> **TASK BRIEF**
Copy the lines starting at the one containing "Given: Click the" and ending at the one containing "point(500,369)", without any changes.

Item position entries

+---+

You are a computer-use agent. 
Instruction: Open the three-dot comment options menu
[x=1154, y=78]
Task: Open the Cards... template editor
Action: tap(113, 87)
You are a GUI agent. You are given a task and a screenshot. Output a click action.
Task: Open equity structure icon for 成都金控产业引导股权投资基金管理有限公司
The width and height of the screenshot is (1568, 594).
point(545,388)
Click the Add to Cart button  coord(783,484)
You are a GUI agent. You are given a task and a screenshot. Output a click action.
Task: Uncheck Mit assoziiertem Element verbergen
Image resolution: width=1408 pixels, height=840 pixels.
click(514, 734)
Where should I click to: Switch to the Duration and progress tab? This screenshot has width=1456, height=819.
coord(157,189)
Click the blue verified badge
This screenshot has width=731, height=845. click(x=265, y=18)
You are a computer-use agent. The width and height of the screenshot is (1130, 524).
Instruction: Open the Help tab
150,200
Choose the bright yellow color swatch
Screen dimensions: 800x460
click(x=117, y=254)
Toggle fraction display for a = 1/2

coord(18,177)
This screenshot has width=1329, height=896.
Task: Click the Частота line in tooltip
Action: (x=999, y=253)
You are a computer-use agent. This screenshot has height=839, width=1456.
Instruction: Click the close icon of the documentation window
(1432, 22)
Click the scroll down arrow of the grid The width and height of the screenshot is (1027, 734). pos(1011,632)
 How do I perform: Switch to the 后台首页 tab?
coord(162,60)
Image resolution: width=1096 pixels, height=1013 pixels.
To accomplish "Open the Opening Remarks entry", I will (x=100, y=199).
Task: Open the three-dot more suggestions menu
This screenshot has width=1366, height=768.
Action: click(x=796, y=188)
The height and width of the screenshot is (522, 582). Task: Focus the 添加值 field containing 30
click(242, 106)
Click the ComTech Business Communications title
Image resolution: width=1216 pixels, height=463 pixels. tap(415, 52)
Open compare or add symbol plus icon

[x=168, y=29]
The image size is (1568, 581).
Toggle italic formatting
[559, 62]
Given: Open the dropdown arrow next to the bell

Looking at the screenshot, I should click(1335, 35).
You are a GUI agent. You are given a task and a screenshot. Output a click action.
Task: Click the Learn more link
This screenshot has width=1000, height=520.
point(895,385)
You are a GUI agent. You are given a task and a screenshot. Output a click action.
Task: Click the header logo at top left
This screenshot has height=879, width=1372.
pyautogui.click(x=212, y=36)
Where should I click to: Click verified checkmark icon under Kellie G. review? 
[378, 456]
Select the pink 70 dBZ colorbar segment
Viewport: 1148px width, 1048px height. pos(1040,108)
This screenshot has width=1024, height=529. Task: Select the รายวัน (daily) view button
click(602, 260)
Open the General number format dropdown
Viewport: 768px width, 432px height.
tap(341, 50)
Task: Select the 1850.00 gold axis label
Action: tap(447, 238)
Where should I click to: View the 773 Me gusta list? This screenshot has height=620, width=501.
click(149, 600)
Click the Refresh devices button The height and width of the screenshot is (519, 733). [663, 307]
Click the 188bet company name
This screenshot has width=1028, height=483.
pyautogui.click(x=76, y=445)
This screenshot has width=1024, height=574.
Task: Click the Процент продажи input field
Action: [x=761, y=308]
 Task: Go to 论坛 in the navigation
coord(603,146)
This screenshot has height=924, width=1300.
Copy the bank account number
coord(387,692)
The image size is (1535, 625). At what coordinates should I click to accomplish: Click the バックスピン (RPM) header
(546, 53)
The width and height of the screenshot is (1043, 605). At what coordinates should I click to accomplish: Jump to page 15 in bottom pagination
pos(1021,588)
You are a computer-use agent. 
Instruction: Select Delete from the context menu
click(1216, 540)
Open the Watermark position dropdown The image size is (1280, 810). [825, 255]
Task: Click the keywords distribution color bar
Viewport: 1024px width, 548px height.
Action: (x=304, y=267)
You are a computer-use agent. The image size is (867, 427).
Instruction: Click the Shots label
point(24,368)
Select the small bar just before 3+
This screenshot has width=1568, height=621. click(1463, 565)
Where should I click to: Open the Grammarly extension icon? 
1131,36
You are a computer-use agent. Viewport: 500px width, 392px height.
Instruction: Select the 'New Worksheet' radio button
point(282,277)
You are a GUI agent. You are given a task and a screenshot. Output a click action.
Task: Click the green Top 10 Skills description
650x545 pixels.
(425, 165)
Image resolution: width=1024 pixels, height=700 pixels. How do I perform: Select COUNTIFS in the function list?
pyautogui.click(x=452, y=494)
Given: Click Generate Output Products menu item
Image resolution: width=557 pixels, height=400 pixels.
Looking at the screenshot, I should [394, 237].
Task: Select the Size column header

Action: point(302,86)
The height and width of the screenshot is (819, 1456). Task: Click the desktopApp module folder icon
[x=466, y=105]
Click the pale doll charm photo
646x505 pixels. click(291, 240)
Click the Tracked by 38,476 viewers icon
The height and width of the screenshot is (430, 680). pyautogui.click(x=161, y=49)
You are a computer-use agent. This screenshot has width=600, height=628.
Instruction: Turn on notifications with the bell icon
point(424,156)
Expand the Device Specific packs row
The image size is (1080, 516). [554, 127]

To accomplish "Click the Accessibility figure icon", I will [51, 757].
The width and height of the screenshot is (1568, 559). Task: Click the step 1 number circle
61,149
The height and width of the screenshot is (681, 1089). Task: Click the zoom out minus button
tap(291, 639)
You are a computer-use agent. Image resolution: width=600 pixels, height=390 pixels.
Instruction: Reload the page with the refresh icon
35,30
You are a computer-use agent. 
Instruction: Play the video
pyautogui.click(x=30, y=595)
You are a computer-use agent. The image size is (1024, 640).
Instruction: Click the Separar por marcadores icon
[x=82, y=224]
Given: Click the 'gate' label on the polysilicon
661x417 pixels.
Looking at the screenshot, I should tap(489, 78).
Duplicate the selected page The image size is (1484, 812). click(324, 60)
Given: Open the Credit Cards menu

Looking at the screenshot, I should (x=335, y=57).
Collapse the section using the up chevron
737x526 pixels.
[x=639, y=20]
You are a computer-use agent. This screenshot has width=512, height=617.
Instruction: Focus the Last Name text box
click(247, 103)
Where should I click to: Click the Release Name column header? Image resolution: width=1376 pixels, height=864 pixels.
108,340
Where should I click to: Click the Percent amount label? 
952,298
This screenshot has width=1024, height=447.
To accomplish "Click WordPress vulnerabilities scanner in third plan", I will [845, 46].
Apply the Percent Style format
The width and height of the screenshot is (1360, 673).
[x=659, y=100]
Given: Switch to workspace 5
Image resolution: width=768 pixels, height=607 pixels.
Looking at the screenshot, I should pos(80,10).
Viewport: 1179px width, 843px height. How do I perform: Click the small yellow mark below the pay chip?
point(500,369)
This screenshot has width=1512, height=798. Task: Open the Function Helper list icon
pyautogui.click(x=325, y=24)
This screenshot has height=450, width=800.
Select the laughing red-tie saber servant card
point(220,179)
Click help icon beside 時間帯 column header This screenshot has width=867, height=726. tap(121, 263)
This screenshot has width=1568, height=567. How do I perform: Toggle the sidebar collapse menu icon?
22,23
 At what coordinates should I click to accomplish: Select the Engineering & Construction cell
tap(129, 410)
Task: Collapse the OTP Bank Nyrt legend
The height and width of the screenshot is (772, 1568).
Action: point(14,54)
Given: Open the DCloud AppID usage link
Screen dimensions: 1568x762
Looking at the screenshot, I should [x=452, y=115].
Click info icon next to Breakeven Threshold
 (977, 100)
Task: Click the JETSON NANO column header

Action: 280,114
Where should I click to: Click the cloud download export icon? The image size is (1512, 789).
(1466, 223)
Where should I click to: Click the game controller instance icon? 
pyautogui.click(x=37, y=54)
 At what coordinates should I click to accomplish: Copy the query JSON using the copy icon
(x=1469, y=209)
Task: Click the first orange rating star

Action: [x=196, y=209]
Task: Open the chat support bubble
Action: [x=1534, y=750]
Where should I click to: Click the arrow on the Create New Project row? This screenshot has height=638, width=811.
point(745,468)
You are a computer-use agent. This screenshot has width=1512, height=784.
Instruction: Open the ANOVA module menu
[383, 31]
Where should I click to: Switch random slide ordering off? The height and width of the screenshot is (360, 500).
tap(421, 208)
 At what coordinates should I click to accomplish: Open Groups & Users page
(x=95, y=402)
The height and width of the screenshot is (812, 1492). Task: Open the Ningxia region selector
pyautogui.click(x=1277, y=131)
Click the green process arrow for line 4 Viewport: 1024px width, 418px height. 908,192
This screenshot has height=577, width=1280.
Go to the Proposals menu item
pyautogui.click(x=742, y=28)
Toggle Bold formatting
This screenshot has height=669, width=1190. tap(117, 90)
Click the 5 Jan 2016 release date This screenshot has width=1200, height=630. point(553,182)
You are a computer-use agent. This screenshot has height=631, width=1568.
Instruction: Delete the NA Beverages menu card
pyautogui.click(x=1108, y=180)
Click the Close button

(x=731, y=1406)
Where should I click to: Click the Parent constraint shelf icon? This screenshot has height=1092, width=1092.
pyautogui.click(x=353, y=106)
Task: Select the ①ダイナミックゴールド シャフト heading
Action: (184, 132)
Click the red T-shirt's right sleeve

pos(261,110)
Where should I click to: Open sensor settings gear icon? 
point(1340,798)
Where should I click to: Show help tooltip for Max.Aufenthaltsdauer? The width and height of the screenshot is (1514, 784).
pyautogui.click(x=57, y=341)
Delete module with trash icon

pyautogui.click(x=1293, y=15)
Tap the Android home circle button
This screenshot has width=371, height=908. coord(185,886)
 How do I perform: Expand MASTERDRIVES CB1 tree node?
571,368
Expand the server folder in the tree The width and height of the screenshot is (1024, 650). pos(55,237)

+---+

> **RESPONSE FOR THIS EXERCISE**
Given: Click the 'gate' label on the polysilicon
661x417 pixels.
Looking at the screenshot, I should tap(489, 78).
Duplicate the selected page The image size is (1484, 812). click(324, 60)
Given: Open the Credit Cards menu

Looking at the screenshot, I should (x=335, y=57).
Collapse the section using the up chevron
737x526 pixels.
[x=639, y=20]
You are a computer-use agent. This screenshot has width=512, height=617.
Instruction: Focus the Last Name text box
click(247, 103)
Where should I click to: Click the Release Name column header? Image resolution: width=1376 pixels, height=864 pixels.
108,340
Where should I click to: Click the Percent amount label? 
952,298
This screenshot has width=1024, height=447.
To accomplish "Click WordPress vulnerabilities scanner in third plan", I will [845, 46].
Apply the Percent Style format
The width and height of the screenshot is (1360, 673).
[x=659, y=100]
Given: Switch to workspace 5
Image resolution: width=768 pixels, height=607 pixels.
Looking at the screenshot, I should pos(80,10).
Viewport: 1179px width, 843px height. How do I perform: Click the small yellow mark below the pay chip?
point(500,369)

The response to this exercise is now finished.